Quants Corner: Working with CEIC point-in-time data, a multi-factor approach

Getting to the point with PIT data

Four years ago Britain’s Queen Elizabeth II observed that, “recollections may vary.” The late monarch could have been speaking about many key economic datasets, which are subject to revisions that can see a single data point change dramatically over time. A recent – and glaring – example is the 12-month figure for job growth in the US through March of this year, which was initially reported at 1.7 million but was cut in September to 849,000.

Changes of these magnitude rekindle the debate over the relative value, from a quant perspective, between preliminary numbers and the revised numbers that are more accurate but can come with substantial lags.

Non-quants tend to assume the more accurate revised data is the most valuable when it comes to generating actionable investment decisions. Why trade on numbers that may not tell the right story? But, from a quant perspective, having only the latest released data gives an incomplete picture. Working with the initial numbers, even when they turn out to be misleading, can help to eliminate look-ahead bias and support more realistic back-testing.

In this Quants Corner, we explore the value of CEIC’s point-in-time data in building investment factors and test the benefits of utilizing the results in a multi-factor model rather than simply using them on a stand-alone basis.

Unlocking the door with the CEIC key

Point-in-time, for the purposes of this analysis, means what was known at a given moment. CEIC’s point-in-time data preserves every published indicator value with its specific date, giving users the ability to reconstruct exactly what was known in that moment. All data release dates for each factor capture –separately – all the publication dates and indicator values. Those indicator values, which are measurements reported by specific economic or financial sources, can and do change as new information is released. Each of these versions are known as vintages.

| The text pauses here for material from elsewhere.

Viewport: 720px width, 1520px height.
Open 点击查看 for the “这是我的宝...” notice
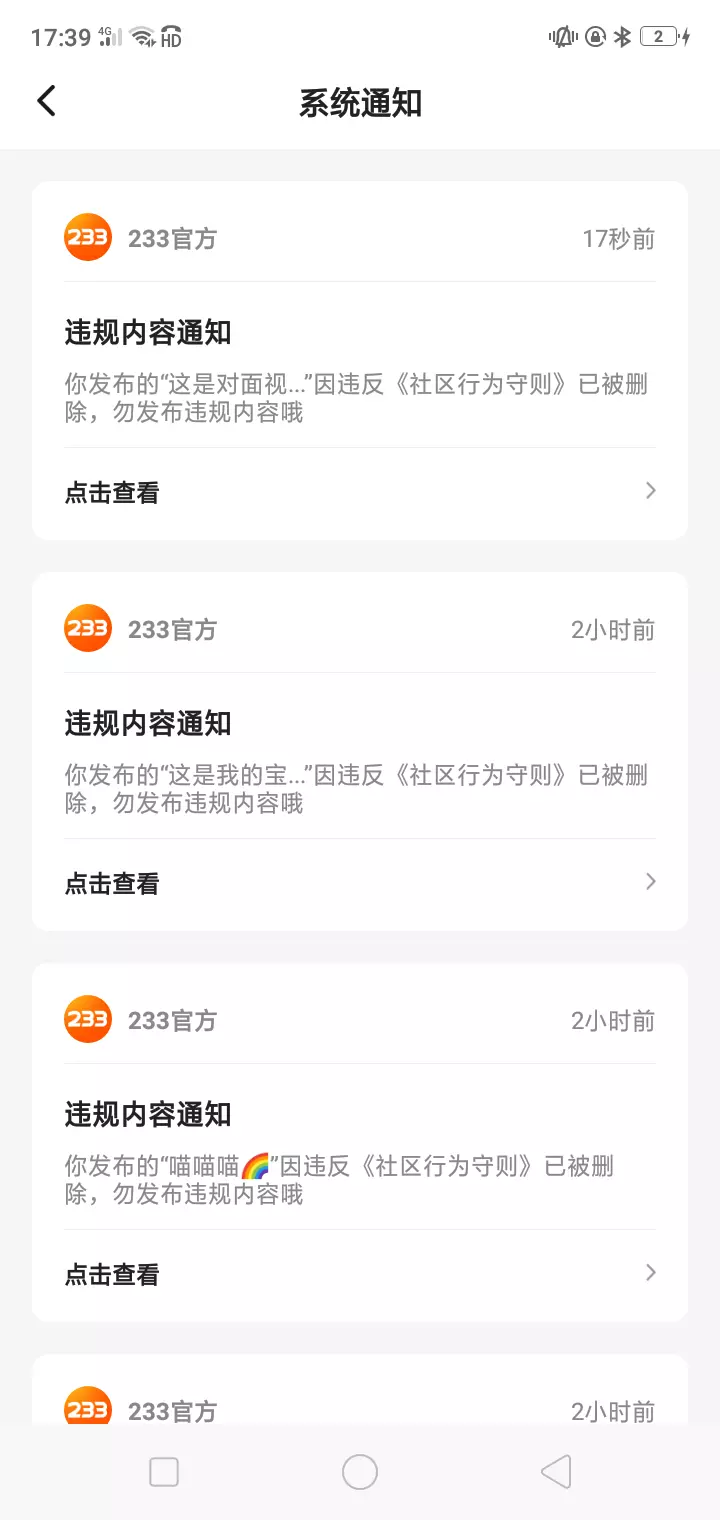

A good, and topical, example is US consumer price inflation (CPI) data. The indicator value of the CPI is released monthly, and as more data is collected or adjustments are made, the number could be revised. Each of these – the initial release, updates, and later revisions – represents a different vintage. For example, the US CPI index for January 24’ was first published by CEIC with a value of 141.3734 on 30 April ’24. This was later revised to 141.4397 on 27 June that same year.

To create a factor from this data we utilize a flat file, which is a straightforward two-dimensional table with vintages as column names and data dates as row names. The CPI level is a data point released monthly, and by itself, does not tell how much prices have changed over time. To capture the rate of change we: calculate using the flat file:

Shift the data dates forward by a year to compute twelve-month lagged CPI.
Divide the latest CPI level by the lagged CPI, subtract 1 and multiply the result by 100.

This transformation results in a flat file where months are rows, vintages are columns, and entries are the latest-known percentage inflation. The latest available inflation figure, for each data and each country, now provides a point-in-time indicator that can be back-tested.

A satisfying inflation of returns

A key strength of this approach is that it measures indicators as they were available to market participants in real time, not with the benefit of hindsight (i.e., data revised later). This ensures that any tested trading strategy is based on what could realistically been known in real time.

The results are back tests that are not artificially skewed by information that wasn’t actually available at the time. More generally, indicators tend to perform well when they:

Capture economic signals (like inflation trends) that matter most for markets.
Can be applied across countries for consistent comparisons.

The point-in-time indicator of the latest-known percentage inflation figure, produced from CEIC’s CPI data, satisfies these conditions. Furthermore, this approach is not limited to the CPI. It can be applied to any indicator or factor where the change, rather than the level, conveys the true economic signal. This raises two questions: which factors fit this criterion, and can they be combined in a multi factor model to produce better risk-adjusted returns?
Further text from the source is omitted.